Work to complete | Could you repeat, word for word, the line with "Screen dimensions: 1280x798" and every line after it in the records below, leaving out any pictures?
Top of Data extract
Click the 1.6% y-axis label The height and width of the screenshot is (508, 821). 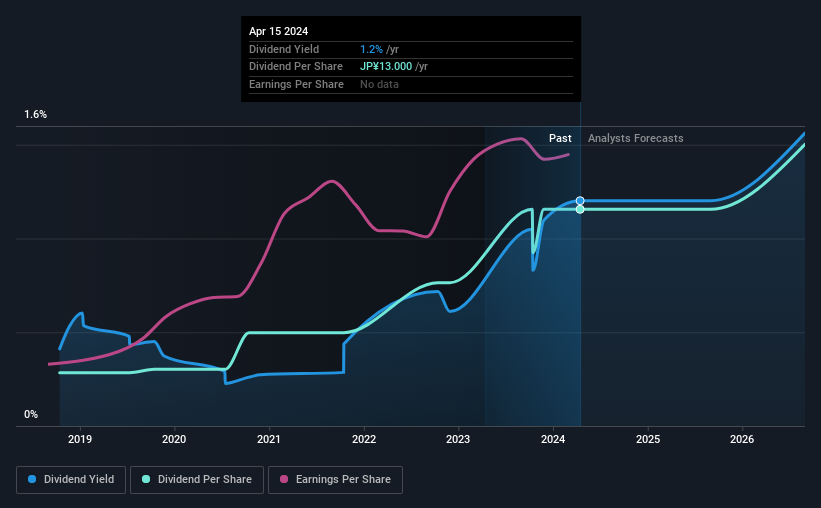tap(36, 115)
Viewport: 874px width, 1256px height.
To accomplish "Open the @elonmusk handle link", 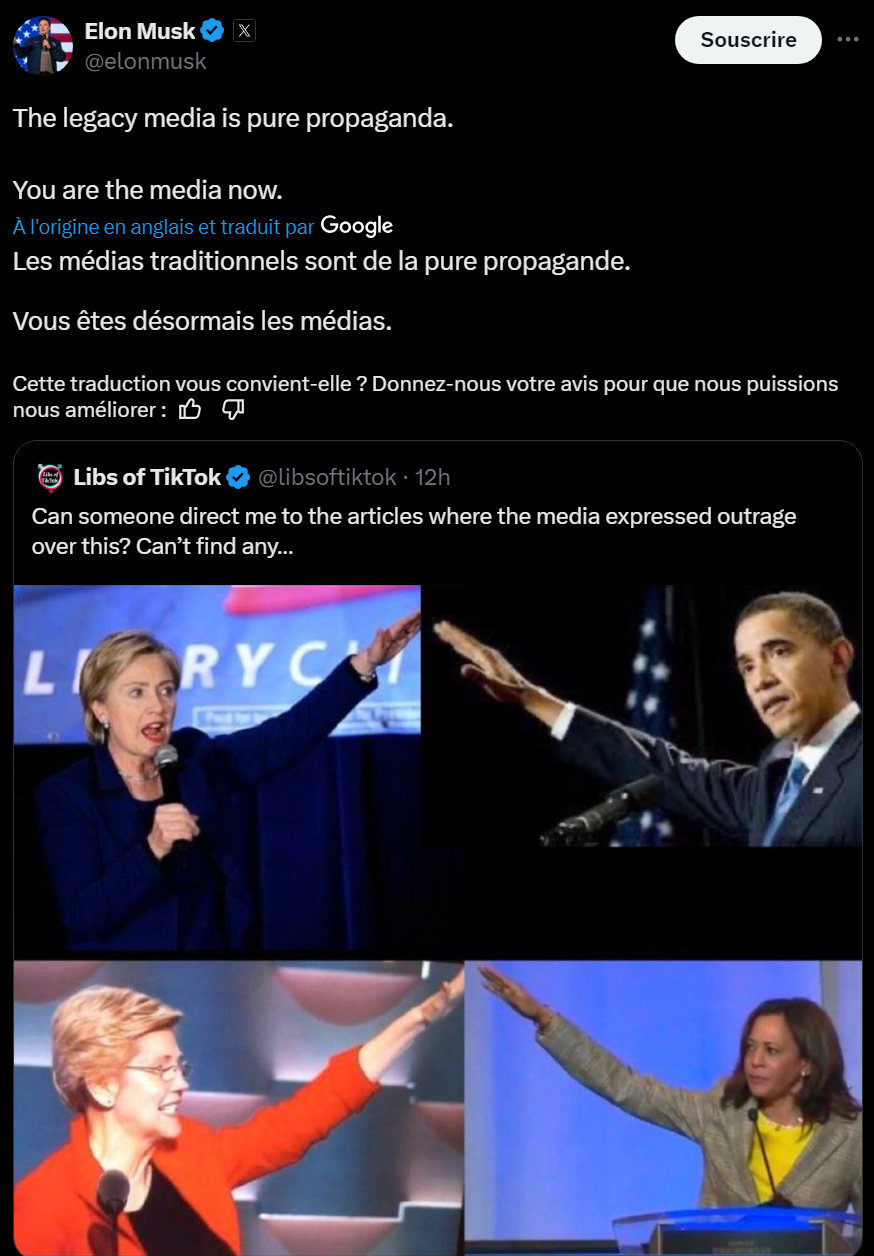I will click(x=145, y=61).
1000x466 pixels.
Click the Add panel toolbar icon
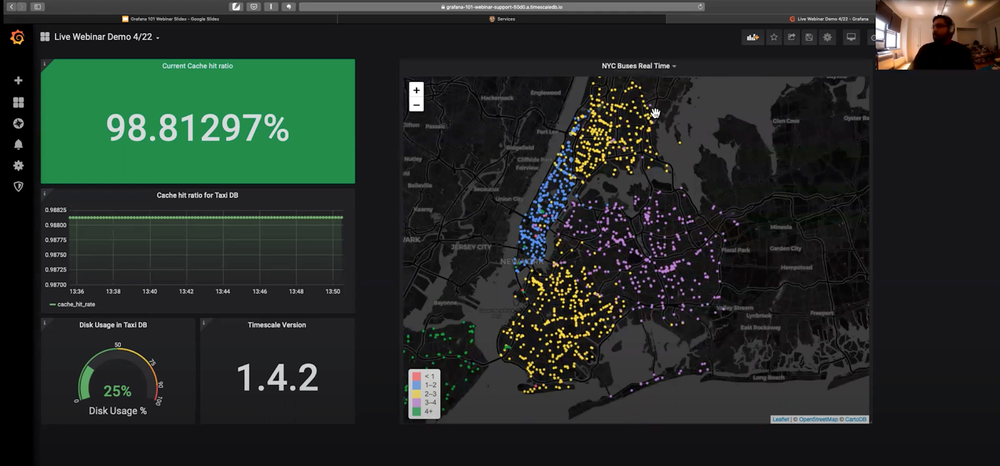coord(752,38)
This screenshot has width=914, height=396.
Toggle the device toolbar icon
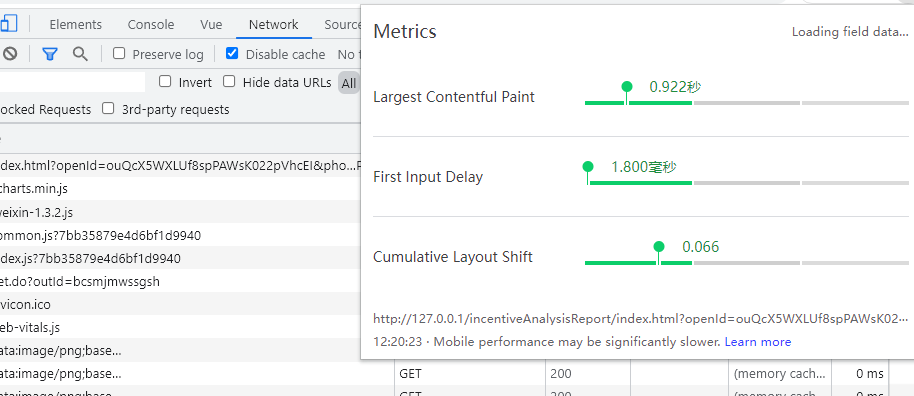tap(9, 24)
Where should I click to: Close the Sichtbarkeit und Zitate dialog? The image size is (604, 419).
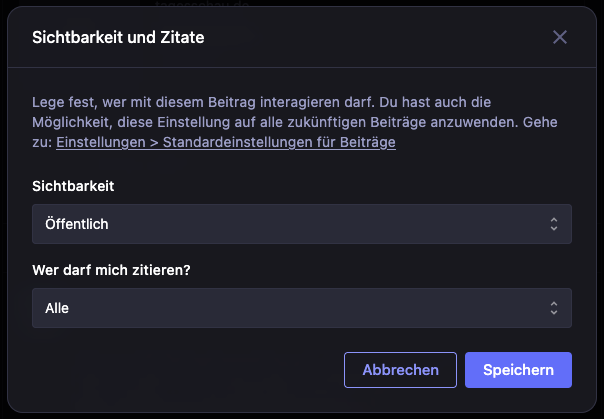click(560, 37)
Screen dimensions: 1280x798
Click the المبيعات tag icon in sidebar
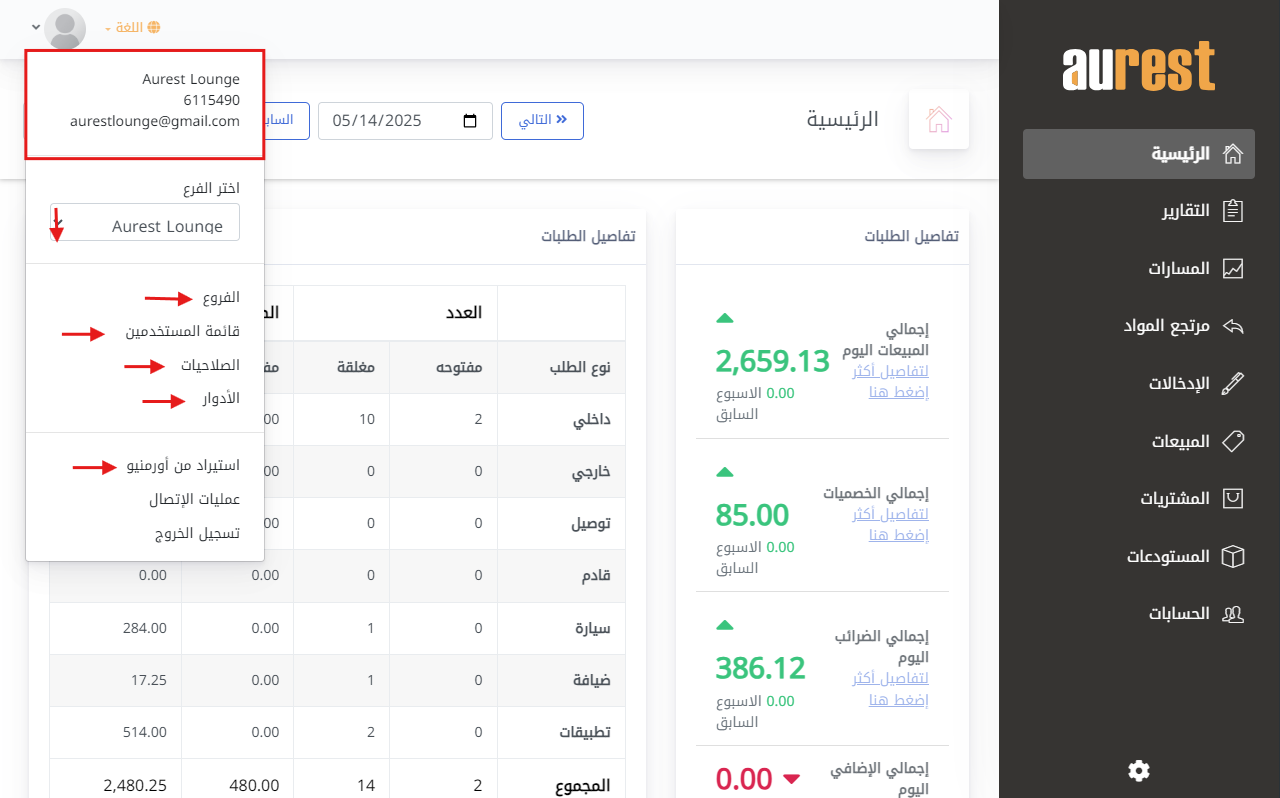(1233, 441)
Bottom of Data extract
Expected output |
Screen dimensions: 1280x798
Click the المبيعات tag icon in sidebar
(1233, 441)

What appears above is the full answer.